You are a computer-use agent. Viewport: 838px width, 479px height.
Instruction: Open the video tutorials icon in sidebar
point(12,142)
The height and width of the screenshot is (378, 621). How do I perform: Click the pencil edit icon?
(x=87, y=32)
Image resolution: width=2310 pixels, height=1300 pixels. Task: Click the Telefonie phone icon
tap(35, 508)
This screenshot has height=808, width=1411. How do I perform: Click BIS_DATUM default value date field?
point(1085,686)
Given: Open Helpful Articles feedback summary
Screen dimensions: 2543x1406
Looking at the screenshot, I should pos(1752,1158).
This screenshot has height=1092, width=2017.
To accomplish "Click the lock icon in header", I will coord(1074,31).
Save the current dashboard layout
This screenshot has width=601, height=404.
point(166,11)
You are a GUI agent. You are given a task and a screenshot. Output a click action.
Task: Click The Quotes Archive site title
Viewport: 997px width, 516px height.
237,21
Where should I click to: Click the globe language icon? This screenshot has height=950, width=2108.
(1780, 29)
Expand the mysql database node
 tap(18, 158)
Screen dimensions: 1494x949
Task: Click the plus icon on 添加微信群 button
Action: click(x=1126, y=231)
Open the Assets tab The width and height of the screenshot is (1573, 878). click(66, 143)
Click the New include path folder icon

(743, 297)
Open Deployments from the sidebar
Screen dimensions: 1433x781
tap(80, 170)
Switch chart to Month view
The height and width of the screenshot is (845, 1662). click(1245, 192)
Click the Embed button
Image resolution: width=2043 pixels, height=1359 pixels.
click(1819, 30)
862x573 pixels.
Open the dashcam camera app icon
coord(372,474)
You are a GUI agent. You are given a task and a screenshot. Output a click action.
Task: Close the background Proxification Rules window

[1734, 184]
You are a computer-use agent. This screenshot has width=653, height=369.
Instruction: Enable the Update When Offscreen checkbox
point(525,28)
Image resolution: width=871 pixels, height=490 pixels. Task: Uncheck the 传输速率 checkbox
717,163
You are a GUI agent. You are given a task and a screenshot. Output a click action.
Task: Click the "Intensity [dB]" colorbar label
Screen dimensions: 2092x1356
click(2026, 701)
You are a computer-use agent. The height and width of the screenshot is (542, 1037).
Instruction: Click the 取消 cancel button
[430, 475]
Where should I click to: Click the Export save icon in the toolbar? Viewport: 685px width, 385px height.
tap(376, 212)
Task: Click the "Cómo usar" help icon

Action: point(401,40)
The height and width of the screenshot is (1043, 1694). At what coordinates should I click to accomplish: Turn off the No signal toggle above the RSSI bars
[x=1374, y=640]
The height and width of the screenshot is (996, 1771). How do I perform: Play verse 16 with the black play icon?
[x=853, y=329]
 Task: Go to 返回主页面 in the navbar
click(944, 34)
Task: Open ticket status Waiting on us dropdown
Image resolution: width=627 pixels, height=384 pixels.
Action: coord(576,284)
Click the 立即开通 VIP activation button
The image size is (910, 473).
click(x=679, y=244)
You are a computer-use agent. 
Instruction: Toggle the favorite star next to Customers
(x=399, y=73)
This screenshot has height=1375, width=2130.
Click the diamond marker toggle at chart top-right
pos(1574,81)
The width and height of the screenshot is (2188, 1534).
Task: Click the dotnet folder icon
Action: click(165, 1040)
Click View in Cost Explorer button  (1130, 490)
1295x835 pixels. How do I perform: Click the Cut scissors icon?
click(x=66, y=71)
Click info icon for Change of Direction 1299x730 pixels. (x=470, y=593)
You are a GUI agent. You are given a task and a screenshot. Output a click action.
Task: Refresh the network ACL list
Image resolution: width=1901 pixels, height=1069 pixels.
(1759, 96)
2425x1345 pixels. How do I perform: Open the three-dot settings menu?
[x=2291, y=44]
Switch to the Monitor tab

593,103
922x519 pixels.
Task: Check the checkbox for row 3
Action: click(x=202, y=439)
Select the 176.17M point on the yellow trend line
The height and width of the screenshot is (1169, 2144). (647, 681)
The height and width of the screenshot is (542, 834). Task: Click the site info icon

▸ EXERCISE OBJECTIVE
Search the entries for the word "computer". Copy every line where it occurs.

▸ RESPONSE
You are a computer-use agent. Viewport: 838px width, 479px height.
You are a computer-use agent. This screenshot has width=653, height=369.
You are a computer-use agent. The height and width of the screenshot is (542, 1037).
You are a computer-use agent. 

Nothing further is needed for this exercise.